[Opening EXERCISE MATERIALS section]

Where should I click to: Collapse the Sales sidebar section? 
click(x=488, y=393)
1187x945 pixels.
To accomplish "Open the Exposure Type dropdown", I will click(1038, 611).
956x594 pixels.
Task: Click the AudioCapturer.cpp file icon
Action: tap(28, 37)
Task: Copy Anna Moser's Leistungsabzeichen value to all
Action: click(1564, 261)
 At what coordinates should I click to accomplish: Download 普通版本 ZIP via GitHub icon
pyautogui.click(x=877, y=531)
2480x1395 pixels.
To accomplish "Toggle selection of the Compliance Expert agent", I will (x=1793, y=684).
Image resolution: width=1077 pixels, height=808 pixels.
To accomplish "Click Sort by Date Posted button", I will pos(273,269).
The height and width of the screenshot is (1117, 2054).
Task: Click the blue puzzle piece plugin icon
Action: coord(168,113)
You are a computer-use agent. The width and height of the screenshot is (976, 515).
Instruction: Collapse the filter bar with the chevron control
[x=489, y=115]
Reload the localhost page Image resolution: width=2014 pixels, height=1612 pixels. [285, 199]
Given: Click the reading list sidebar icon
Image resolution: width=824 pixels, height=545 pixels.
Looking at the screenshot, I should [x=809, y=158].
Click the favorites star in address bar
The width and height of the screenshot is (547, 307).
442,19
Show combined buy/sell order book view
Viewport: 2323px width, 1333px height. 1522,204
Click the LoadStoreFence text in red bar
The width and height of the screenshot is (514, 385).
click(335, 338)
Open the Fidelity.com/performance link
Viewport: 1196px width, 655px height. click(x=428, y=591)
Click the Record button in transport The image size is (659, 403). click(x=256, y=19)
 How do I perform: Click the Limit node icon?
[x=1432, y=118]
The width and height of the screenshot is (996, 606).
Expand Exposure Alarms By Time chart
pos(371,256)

[Closing EXERCISE MATERIALS section]

TASK TO COMPLETE =>
Please tally the lines of the entries that hold "agent" and give only the resulting number.

ANSWER BOX =>
2